**EXERCISE REQUIREMENTS**
In the entries below, find the line containing "[button] (45, 2534)", then copy it and every later line exactly, ending with the last line.

**DATA TO EXAMINE**
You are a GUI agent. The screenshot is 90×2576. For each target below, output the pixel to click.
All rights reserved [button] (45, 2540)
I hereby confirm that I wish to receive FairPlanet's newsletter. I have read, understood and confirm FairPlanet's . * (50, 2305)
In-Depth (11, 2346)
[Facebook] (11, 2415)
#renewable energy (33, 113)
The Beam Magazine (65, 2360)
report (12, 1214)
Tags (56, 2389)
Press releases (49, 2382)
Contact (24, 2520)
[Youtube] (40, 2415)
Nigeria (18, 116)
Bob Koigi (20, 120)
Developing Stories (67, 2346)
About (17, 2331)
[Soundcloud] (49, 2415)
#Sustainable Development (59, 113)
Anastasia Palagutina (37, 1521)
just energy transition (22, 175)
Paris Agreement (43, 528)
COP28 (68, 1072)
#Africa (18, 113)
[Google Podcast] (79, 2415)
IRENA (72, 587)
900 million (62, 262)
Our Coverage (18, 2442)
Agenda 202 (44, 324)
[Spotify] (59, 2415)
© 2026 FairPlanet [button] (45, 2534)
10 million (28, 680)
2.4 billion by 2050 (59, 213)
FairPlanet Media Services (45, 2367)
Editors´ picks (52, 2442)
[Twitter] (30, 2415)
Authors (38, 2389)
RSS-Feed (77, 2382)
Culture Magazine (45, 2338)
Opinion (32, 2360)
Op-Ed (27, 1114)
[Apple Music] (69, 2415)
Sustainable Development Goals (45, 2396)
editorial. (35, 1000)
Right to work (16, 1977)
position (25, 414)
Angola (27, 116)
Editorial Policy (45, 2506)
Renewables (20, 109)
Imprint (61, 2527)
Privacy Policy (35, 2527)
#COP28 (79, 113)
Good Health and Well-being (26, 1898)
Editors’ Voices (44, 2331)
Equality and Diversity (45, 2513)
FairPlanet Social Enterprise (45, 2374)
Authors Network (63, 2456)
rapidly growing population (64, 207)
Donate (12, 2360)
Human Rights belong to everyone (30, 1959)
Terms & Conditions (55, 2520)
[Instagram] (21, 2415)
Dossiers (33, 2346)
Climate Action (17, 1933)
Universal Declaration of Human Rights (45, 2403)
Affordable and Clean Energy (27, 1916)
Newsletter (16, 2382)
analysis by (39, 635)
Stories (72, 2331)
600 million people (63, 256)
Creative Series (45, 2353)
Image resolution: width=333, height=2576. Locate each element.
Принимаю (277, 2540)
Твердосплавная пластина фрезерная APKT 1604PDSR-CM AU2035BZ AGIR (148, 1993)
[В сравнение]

**EXPECTED ANSWER**
© 2026 FairPlanet [button] (45, 2534)
10 million (28, 680)
2.4 billion by 2050 (59, 213)
FairPlanet Media Services (45, 2367)
Editors´ picks (52, 2442)
[Twitter] (30, 2415)
Authors (38, 2389)
RSS-Feed (77, 2382)
Culture Magazine (45, 2338)
Opinion (32, 2360)
Op-Ed (27, 1114)
[Apple Music] (69, 2415)
Sustainable Development Goals (45, 2396)
editorial. (35, 1000)
Right to work (16, 1977)
position (25, 414)
Angola (27, 116)
Editorial Policy (45, 2506)
Renewables (20, 109)
Imprint (61, 2527)
Privacy Policy (35, 2527)
#COP28 (79, 113)
Good Health and Well-being (26, 1898)
Editors’ Voices (44, 2331)
Equality and Diversity (45, 2513)
FairPlanet Social Enterprise (45, 2374)
Authors Network (63, 2456)
rapidly growing population (64, 207)
Donate (12, 2360)
Human Rights belong to everyone (30, 1959)
Terms & Conditions (55, 2520)
[Instagram] (21, 2415)
Dossiers (33, 2346)
Climate Action (17, 1933)
Universal Declaration of Human Rights (45, 2403)
Affordable and Clean Energy (27, 1916)
Newsletter (16, 2382)
analysis by (39, 635)
Stories (72, 2331)
600 million people (63, 256)
Creative Series (45, 2353)
Image resolution: width=333, height=2576. Locate each element.
Принимаю (277, 2540)
Твердосплавная пластина фрезерная APKT 1604PDSR-CM AU2035BZ AGIR (148, 1993)
[В сравнение]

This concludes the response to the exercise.